Question

Assume that in 2010 the United States will need 2.0×1012 watts of electric power produced by thousands of 1000 MW power plants. These will almost certainly be powered by either coal or nuclear reactors. If all the energy is provided by U-235 burning reactors, how many tonnes of U-235 will be needed annually? NOTE: Rather than using the exact energy from problem 1, please assume that fission of U-235 releases a "rounded" 8.E13 J/kg (Assume a realistic efficiency of 45 percent for the power plant) Do not enter units.

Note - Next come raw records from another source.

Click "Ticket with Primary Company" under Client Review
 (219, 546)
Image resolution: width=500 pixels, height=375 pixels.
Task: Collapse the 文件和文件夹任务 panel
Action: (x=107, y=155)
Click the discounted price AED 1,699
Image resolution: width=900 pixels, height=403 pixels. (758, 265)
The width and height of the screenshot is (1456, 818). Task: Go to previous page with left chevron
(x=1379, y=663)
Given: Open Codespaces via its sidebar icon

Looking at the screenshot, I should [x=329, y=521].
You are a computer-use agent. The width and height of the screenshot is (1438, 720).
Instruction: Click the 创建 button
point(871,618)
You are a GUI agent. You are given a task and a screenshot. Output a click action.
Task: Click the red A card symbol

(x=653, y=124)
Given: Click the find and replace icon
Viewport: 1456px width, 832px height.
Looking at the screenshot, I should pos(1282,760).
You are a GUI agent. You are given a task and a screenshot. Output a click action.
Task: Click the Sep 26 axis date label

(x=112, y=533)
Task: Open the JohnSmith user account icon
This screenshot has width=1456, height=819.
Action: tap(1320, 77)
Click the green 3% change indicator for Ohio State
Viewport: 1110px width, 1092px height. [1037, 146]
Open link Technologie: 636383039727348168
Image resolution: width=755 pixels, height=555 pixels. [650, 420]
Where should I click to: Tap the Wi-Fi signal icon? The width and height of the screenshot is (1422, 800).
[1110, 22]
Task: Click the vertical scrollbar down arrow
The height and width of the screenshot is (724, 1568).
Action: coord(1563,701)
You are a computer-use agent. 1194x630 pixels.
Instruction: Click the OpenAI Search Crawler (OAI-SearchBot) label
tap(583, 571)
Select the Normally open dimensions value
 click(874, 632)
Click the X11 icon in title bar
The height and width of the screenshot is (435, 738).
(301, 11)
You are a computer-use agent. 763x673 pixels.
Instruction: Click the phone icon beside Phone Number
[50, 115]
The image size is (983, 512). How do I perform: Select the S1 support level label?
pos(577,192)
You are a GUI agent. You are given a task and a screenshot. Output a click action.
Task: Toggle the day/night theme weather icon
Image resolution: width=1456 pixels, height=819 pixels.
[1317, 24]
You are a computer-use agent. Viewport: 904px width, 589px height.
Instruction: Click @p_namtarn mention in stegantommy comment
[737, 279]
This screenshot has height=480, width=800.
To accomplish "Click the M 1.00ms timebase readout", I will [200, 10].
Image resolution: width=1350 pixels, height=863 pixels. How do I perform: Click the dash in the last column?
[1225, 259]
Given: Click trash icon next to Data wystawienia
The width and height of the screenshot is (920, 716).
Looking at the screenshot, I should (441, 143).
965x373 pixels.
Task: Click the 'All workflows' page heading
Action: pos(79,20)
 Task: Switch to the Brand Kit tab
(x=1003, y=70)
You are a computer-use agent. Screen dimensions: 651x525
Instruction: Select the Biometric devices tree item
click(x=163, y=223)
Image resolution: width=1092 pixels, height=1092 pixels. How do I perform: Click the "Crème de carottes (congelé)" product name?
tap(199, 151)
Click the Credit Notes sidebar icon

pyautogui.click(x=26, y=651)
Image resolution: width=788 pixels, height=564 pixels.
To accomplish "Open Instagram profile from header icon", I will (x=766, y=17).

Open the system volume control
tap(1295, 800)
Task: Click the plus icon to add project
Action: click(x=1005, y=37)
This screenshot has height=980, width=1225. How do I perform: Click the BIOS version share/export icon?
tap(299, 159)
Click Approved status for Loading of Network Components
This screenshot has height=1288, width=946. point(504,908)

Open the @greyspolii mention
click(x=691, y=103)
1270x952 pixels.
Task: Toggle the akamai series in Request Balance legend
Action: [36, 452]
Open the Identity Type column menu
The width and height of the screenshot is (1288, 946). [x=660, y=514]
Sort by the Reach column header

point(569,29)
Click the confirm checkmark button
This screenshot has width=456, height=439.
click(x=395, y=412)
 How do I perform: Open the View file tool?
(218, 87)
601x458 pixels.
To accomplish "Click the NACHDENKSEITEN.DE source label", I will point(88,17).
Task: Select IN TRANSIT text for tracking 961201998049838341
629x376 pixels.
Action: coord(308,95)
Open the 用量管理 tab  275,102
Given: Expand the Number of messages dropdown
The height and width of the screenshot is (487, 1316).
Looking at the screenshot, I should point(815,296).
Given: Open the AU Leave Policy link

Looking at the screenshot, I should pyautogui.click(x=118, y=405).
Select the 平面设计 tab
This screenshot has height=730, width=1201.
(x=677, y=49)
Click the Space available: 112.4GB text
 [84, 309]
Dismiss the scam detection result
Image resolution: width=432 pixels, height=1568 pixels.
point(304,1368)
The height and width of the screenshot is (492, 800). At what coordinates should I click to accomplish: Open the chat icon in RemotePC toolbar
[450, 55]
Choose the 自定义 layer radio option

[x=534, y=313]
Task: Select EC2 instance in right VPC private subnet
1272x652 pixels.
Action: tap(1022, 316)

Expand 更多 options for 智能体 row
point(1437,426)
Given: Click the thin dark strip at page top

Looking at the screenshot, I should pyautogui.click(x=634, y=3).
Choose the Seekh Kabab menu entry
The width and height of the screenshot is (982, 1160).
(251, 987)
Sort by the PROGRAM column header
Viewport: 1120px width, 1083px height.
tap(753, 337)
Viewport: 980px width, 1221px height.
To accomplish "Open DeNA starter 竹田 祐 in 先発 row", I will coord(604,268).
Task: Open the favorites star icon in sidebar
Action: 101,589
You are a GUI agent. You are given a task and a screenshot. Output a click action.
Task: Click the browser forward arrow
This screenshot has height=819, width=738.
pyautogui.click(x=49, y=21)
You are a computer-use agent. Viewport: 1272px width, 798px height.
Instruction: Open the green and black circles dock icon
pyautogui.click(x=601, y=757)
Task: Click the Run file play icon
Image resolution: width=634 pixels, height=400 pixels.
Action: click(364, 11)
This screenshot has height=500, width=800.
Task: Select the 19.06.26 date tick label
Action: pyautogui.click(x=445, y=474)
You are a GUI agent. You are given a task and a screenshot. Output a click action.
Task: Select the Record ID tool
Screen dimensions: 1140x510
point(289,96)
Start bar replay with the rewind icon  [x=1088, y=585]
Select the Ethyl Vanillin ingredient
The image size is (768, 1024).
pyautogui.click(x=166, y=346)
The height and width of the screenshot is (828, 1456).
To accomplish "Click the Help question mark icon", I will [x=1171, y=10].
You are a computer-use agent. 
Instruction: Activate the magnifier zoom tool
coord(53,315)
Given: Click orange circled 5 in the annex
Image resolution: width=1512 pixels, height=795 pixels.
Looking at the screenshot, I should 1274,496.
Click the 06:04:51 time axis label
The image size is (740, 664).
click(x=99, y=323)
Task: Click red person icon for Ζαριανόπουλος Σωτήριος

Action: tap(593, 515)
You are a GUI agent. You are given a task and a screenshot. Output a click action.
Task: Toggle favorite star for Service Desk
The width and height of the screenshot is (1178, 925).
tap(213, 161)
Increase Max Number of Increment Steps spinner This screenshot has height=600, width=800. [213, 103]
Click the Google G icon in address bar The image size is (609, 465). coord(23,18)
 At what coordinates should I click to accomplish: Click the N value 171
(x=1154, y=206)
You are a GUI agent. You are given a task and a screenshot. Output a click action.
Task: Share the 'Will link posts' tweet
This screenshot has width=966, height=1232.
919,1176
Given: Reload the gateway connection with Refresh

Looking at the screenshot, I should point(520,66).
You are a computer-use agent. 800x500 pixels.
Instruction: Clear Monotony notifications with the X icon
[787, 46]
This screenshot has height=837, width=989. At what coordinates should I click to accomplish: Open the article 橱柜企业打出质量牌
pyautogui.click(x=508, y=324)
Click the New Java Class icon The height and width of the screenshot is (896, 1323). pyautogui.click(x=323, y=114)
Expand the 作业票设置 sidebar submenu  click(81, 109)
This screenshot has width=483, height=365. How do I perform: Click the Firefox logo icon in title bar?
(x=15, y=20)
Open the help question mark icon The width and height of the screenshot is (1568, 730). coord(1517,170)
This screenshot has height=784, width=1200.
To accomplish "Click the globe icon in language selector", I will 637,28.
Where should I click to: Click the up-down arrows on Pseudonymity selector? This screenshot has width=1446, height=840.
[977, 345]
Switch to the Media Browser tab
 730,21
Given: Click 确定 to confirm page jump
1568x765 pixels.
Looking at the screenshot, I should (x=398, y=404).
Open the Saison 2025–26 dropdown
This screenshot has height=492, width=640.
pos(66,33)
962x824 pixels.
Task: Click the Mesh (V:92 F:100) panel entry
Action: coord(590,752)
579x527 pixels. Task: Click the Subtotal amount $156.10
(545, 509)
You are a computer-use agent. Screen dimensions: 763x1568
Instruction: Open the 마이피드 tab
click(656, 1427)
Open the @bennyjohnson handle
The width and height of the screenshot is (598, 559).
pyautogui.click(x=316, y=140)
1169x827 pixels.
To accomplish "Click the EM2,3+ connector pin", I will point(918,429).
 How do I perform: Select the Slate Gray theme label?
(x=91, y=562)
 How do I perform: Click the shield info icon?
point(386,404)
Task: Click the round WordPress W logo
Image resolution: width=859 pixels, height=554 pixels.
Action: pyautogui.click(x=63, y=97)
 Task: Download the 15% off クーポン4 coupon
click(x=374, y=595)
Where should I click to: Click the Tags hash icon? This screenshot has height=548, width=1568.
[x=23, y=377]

If the answer is 1 million tonnes, enter 1.E6. Note that a tonne is a metric ton = 1000 kg)

Answer 1

Answer:

1752.14 tonnes per year.

Explanation:

To solve this exercise it is necessary to apply the concepts related to power consumption and power production.

By conservation of energy we know that:

$\dot{P} = \bar{P}$

Where,

$\dot{P} =$ Production of Power

$\bar{P} =$ Consumption of power

Where the production of power would be,

$\dot{P} = m \dot{E}\eta$

Where,

m = Total mass required

$\dot{E} =$ Energy per Kilogram

$\eta =$Efficiency

The problem gives us the aforementioned values under a production efficiency of 45%, that is,

$\dot{P} = \bar{P}$

$m \dot{E}\eta = \bar{P}$

Replacing the values we have,

$m(8*10^13)(0.45) = 2*10^{12}$

Solving for m,

$m = \frac{ 2*10^{12}}{(8*10^13)(0.45)}$

$m = 0.0556 \frac{kg}{s}$

We have the mass in kilograms and the time in seconds, we need to transform this to tons per year, then,

$m = 0.556\frac{kg}{s}*(\frac{3.1536*10^7s}{1year})(\frac{1ton}{1000kg})$

$m = 1752.14$tonnes per year.